START RECORD EXTRACTS

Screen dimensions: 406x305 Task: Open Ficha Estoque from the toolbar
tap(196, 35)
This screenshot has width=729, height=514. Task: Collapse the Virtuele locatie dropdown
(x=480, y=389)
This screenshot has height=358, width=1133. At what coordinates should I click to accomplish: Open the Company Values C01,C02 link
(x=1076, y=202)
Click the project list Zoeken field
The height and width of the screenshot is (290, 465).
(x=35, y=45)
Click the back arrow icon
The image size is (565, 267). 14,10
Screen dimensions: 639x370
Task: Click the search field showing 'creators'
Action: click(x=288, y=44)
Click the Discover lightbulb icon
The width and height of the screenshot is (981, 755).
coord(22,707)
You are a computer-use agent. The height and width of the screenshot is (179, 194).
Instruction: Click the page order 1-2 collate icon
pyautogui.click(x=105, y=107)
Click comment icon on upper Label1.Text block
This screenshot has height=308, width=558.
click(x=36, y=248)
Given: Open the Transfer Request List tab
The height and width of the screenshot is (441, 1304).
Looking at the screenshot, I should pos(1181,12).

END RECORD EXTRACTS

■ TASK INSTRUCTIONS ■
All lines from the one with "Given: Open the Transfer Request List tab" through the end of the data must be repeated exactly, and nothing else may be repeated.

■ RESULT OF THE TASK ■
Given: Open the Transfer Request List tab
The height and width of the screenshot is (441, 1304).
Looking at the screenshot, I should pos(1181,12).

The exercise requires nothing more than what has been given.